The crystal structure and electronic structure of Ti₁Li₃Al₂-LDHs were optimized and calculated by Density Functional Theory. Based on the structure of Al-based hydrotalcite, the structure of Ti₁Li₃Al₂-LDHs was constructed by atomic substitution, and built by Statistical Disorder included in Materials Studio. Statistical Disorder can build all possible structural models in an exhaustive way. The final structure model has 13186 structures, and each containing 144 atoms. Herein, we choose three representative structures, and calculated them in arithmetic average. Three structures are named as Ti₁Li₃Al₂-LDHs-(I), Ti₁Li₃Al₂-LDHs-(II), and Ti₁Li₃Al₂-LDHs-(III), which will be described in Results and Discussion.

In order to predict the stable structure of hydrotalcite with specific measurement ratio, the structure is optimized. All calculations are performed using the CASTEP module in the Materials Studio package. By using Broyden-Fletcher-Goldfarb-Shanno structure optimization (BFGS) algorithm, the atomic positions and cell parameters are optimized at the same time, the convergence of standard energy is 5.0 × 10⁻⁶ eV·atom⁻¹, the convergence criteria for each atomic force is less than 0.01 eV/Å, the displacement deviation is 5 × 10⁻⁴ Å, and the pressure deviation is 0.02 GPa. The exchange correlation functionals are LDA-CA-PZ, the pseudopotential uses the OTFG form of the super soft pseudopotential, and the electron minimization method uses the Pulay density mixing method (Density, Mixing). The mixed error self-consistent field calculation is 5 × 10⁻⁷ eV·atom⁻¹, the truncation kinetic energy is 630 eV, while the Brillouin zone K vector is selected for the 5 × 5 × 2. The total charge number is 0, and the inter layer has a weak interaction, such as van Edward force.
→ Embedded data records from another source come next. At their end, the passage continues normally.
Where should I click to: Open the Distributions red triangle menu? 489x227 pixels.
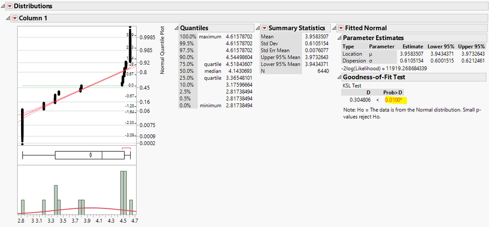coord(9,6)
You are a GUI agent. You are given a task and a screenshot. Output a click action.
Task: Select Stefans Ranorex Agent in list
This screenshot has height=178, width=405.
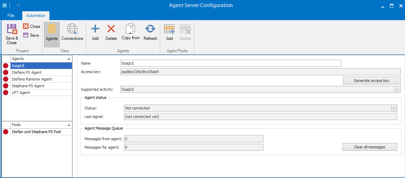[x=32, y=79]

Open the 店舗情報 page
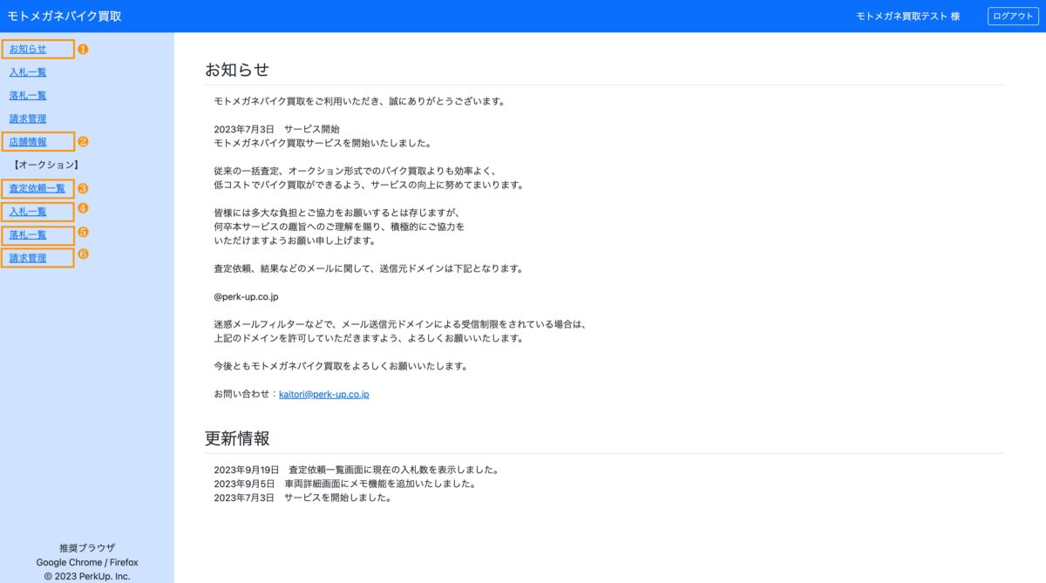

Photocatalytic CO₂ reduction

The activity of photocatalytic conversion of CO₂ to CH₄ was tested in a continuous entry type system (Fig. 8), including a home-made quartz fixed bed reactor equipped with an on-line gas detection system (Agilent 7890 A gas chromatograph). For photocatalytic CO₂ reduction, 1.0 g of photocatalyst was loaded in the middle part of the quartz tube reactor, with temperature heated up to 60 °C. CO₂ gas with the flow of 80 mL/min was continuously passed through the water vapor generator and then introduced into the photocatalytic reactor. CO₂ photocatalytic reduction was triggered under UV irradiation, with produced gas analyzed by on-line gas chromatograph with the temperature of the injector, column and detector set at 120 °C, 50 °C, 100 °C, respectively.